Lehigh vs. Lafayette


Here are two names you don’t see making headlines all that often in the college football world, unless you live in Pennsylvania and pay close attention to this annual matchup, apparently known simply as The Rivalry.

Though The Rivalry has been fairly evenly matched since it began in 1884, Lehigh has dominated in recent years, winning 10 of the last 14 matchups, including 5 on the road. But the real story yesterday wasn’t about wins and losses (for what it’s worth, Lafayette did win 14-11). But people aren’t talking about that. We’re talking about the fight on the field after the final play.

Because after the game ended, as Lafayette fans, cheerleaders and players started to celebrate, a tussle broke out between members of the Lafayette team and the Lehigh team, which then had to be broken up by coaches. I can’t express to you how many times in my life I’ve wanted to sock a Michigan player, but that doesn’t mean you can go around acting on it!

Michigan State vs. the Snow


A very different kind of fight broke out in MSU’s stands on Saturday.

During the Spartans’ matchup at home against Indiana, their fans turned East Lansing’s snowy nightmarish weather into a way to have a little fun – with a good, old-fashioned snowball fight.

The lighthearted battle among spectators in the fan section was captured on video, and it perfectly encapsulates the unadulterated joy of being a college student cheering on your team no matter the weather.


SNOWBALL FIGHT IN EAST LANSING pic.twitter.com/EeVZsv8rWJ

— FOX College Football (@CFBONFOX) November 19, 2022

Fans also crafted a snowman (snow-fan?) who parked it in the bleachers and probably wished he could melt away, along with the Spartans’ lead. Because it’s not Big Ten football without a little wildness, and Indiana delivered by edging out the favored MSU (who led 21-7 at halftime), 39-31 in a game that went into double overtime after a brilliant 3rd quarter performance by Indiana.


We have another college football snowman fan in the stands. pic.twitter.com/MmMg2a9UxN

— Chris Vannini (@ChrisVannini) November 19, 2022
Tennessee vs. South Carolina


Three days ago, I was arguing Tennessee still had a good chance to make the playoffs. Those dreams were dashed Saturday when they were absolutely annihilated by the Gamecocks, 63-38.

The Gamecocks have been a very middle-of-the-road team all season ... average enough to be forgettable. Boy, did they change the narrative on Saturday night? It was a heartbreaker for Vols fans who saw a real path to glory after years of being the SEC laughing stock. Their win against Alabama was the apex of a season that felt a bit like a dream ... until Saturday reminded them that often, being a Vols fan is actually just a nightmare. Smoky, the goodest boy, did not deserve that.
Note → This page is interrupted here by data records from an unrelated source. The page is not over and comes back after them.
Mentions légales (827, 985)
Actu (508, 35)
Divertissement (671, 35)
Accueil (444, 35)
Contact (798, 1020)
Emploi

To add insult to injury, Tennessee quarterback Hendon Hooker went down with a torn ACL and will miss the remainder of the season, likely ending his Heisman hopes if the two losses hadn’t already done so.

On the other side, you have to hand it to the unranked Gamecocks for this victory. They looked fantastic, and it was their coach Shane Beamer’s first win over a top-five team. If shocking underdog wins are your thing, this was the game for you.

Pac-12 After Dark


USC and UCLA delivered a bar fight of a rivalry game. While USC looked like a burly, brawny guy who could knock you out with one right hook, UCLA was the scrappy guy who just keeps swinging until something connects.

And the result was a game that ultimately came down to UCLA quarterback Dorian Thompson-Robinson’s interception on the Bruins’ final drive, positioning USC to win this game by a mere three points.

Though the margin of victory was small, the implications were huge, as this game put the Trojans in a genuine position to sneak into the playoffs.

And it wasn’t just USC and UCLA delivering excitement late into the night. Oregon and Utah delivered a defensive showdown that also ended in a mere three-point victory. Now, if Oregon wins against Oregon State next week, they could be USC’s final roadblock to the playoffs. Assuming both teams win out (but as a chaos monger, I am obligated to remind you what they say about people who assume), they’ll meet in the Pac-12 Championship in two weeks in a game that could determine whether USC gets to return to postseason conversations for the first time since Pete Carroll was running the show.